The American Locomotive Company built this “Pacific” type locomotive, a 4-6-2, in 1904 for the Oregon Railroad & Navigation Company. It spent most of its years on Union Pacific branch lines in Eastern Washington and Northern Idaho because of its relatively light weight. In 1955 it was donated to the City of Spokane and was trucked to a display site at High Bridge Park. In June 1978 it was deeded to the IERHS and moved over city streets to the Spokane County Fairgrounds.
Steam donkey is a common name for a steam-powered winch, or logging engine, commonly used in logging operations. They have also been used for mining, maritime, and any other industry that uses a winch. The steam engine gets its name from their origin in sailing ships where they were typically the secondary engine used to load and unload cargo and raise larger sails.
This wooden box car was built around 1889 for the Spokane & Inland Empire/Spokane, Coeur d’Alene & Palouse railroads and is one of the oldest pieces of rolling stock in our collection.

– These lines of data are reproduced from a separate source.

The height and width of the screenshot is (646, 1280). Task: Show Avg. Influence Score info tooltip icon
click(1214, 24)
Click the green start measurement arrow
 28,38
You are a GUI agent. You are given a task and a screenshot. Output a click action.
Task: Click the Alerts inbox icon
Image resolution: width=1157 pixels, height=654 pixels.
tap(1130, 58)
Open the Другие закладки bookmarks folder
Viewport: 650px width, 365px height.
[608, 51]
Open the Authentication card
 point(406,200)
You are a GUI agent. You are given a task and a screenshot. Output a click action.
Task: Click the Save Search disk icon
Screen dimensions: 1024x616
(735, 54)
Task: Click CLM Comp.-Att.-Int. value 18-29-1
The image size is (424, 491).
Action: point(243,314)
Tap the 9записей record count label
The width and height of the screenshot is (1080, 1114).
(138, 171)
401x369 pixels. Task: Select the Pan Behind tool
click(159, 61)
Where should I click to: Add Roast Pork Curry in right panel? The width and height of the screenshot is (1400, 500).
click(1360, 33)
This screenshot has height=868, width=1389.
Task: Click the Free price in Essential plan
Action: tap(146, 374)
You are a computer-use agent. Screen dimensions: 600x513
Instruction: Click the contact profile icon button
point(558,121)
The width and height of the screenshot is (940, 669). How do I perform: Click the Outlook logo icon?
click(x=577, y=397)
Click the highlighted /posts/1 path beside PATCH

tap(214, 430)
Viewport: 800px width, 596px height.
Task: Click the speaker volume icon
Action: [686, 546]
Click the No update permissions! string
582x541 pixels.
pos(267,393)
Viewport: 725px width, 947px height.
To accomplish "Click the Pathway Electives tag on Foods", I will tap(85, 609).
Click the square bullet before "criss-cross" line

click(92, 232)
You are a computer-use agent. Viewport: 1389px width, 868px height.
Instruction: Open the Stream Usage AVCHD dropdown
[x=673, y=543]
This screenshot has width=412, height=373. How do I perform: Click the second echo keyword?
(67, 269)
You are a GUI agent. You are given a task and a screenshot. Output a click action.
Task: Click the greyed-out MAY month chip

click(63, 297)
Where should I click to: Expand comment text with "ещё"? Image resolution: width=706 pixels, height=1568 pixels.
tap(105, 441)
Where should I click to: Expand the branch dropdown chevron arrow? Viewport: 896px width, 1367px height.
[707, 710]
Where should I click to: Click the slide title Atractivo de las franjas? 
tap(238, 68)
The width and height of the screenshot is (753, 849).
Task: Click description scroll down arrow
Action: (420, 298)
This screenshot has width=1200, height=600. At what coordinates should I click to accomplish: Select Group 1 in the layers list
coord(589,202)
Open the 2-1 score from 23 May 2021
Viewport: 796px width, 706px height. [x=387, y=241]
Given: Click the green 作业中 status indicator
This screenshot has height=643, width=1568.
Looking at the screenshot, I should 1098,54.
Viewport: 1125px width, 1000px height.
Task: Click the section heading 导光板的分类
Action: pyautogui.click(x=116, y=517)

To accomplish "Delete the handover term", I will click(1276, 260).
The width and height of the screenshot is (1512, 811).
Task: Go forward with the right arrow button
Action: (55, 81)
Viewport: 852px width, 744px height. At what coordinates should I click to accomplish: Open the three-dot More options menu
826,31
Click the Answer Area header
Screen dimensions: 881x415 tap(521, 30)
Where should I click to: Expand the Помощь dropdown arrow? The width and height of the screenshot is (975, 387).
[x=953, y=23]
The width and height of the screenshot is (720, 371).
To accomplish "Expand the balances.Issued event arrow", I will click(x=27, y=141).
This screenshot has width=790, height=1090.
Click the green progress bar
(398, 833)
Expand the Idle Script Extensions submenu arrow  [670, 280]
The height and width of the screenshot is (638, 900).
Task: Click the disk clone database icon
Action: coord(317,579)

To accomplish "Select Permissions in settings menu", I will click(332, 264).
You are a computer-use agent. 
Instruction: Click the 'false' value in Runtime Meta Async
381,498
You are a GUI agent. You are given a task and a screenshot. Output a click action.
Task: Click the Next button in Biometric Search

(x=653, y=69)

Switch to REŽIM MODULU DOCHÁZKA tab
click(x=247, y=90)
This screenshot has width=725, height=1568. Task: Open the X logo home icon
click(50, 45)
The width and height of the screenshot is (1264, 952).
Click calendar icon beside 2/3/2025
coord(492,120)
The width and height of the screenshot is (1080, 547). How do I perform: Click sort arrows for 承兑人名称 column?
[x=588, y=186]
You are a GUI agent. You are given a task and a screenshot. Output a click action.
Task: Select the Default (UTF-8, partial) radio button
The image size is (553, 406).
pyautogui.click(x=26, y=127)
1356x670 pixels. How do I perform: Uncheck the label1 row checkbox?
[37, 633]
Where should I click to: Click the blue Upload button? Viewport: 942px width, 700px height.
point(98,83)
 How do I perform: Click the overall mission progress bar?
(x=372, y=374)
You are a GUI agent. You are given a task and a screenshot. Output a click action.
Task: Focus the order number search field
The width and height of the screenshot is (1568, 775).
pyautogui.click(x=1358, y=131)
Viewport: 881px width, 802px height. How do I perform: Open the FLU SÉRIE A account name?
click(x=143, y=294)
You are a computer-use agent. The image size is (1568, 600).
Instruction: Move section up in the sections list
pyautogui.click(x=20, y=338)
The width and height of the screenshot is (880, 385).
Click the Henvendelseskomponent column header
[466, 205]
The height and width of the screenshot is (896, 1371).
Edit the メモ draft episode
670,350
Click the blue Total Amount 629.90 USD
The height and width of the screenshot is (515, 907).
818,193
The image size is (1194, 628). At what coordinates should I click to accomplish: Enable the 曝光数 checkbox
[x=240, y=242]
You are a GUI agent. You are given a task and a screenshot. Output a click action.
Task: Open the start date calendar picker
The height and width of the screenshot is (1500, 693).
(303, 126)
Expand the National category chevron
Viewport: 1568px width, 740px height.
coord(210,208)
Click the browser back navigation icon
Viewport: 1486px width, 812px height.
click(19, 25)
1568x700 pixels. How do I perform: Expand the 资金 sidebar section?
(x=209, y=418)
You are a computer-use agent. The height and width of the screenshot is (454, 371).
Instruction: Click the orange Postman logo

Box cars can carry most kinds of freight, both hand-loaded and machine loaded, though due to their slower loading and unloading ability, they began to decline in use.
A recent addition to the museum, this sleeper-buffet lounge car was built by Pullman Standard Co. in 1950 and cost $250,000. Weighing 131,000 pounds and seating up to 37, this lounge car allowed passengers to buy food and drinks to enjoy with comfortable seating and served as part of the Spokane, Portland & Seattle Railway’s (later Burlington Northern) North Coast Limited. Restoration of this car was the focus of our 2019 and 2020 seasons.
This Railway Post Office (RPO) was created by the St. Louis Car Manufacturing Co. in 1914 and ran on the Great Northern Railroad. This car is now used for storage. RPO’s were first introduced in the United States in 1862 establishing the first permanent route in 1864. RPO trains ran up until 1960.
This turntable served on the Union Pacific Railroad for over 50 years, until Wal-Mart bought out the land causing it to be removed. It was then donated to the museum and is thought of as one of the largest acquisitions in history for the museum.
This car was built in 1918 by American Car Foundry as a standard combination Railway Post Office/baggage car for the Great Northern. It was then converted to a baggage car and lastly to maintenance of way support. It is now used at the museum as a library car holding over 1,500 railroad books, photos, maps and other papers.
This car, #319 was built as a Solarium-Observation car. In 1950 it was rebuilt in the Great Northern shops as a semi stream line baggage car. The upper half was rebuilt to conform with the lines of the 1947 and 1950 Empire Builder trains, the lower half is as it was in 1929, riveted construction and 6-wheel trucks. The museum uses it for storage.
Built in 1918 by American Car & Foundry as a mail storage car for the Great Northern Railroad. This car was off-limits to passengers; only highly trained postal clerks were allowed. These post office cars did more than simply transport mail; they were equipped to handle most back-end postal processing functions. To enforce security, the foreman in charge was required to carry a regulation pistol.
Flatcars are rolling stock that consist of an open, flat deck mounted on a pair of trucks, one at each end. They were often designed to carry extra heavy or large loads, such as machinery. The museum owns three different flat cars that are on display and used when needed. Intermodal freight transport-specific cars may be replacing flatcars soon as they are able to double stack container flats.